- TAREA POR REALIZAR:
Repite sin cambios el pasaje de la nota sobre la salida del general en Cajamarca que comienza en "La remoción de" y termina en "seguridad en la región.".
─── FRAGMENTO DEL TEXTO
La salida del general José Quiroz Dávila se produce en medio de graves cuestionamientos por la falta de control institucional, denuncias de corrupción policial y el incremento de la criminalidad en la región.
La crisis en la seguridad de Cajamarca alcanzó un punto crítico con el cambio del general José Quiroz Dávila, cuya gestión estuvo marcada por constantes escándalos y un evidente debilitamiento de la autoridad policial.
Durante su permanencia en el cargo, se registraron múltiples casos de efectivos policiales involucrados en actos de corrupción, lo que generó indignación ciudadana y puso en entredicho la credibilidad de la institución. Las denuncias por presuntos vínculos entre policías y organizaciones criminales agravaron aún más el panorama.
A ello se suma el avance descontrolado de la minería ilegal, que operó prácticamente sin freno, evidenciando la ausencia de estrategias eficaces para enfrentar este problema que afecta gravemente a la región.
El periodo también estuvo marcado por el incremento de hechos delictivos, como muertes, secuestros y asaltos, generando una creciente sensación de inseguridad entre la población.
Uno de los aspectos más preocupantes fue la pérdida de liderazgo dentro de la propia institución policial. Según diversas fuentes, varios jefes de comisaría ignoraban las disposiciones del general, reflejando una grave crisis de autoridad y disciplina interna.
La remoción de Quiroz Dávila abre ahora un nuevo capítulo para la Policía Nacional en Cajamarca, en medio de la expectativa ciudadana por una gestión firme que logre recuperar el orden, la confianza y la seguridad en la región.
──────
─── EXTRACTO DE DATOS
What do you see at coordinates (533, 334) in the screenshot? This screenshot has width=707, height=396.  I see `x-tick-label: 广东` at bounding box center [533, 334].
──────
- RESPUESTA ESCRITA:
La remoción de Quiroz Dávila abre ahora un nuevo capítulo para la Policía Nacional en Cajamarca, en medio de la expectativa ciudadana por una gestión firme que logre recuperar el orden, la confianza y la seguridad en la región.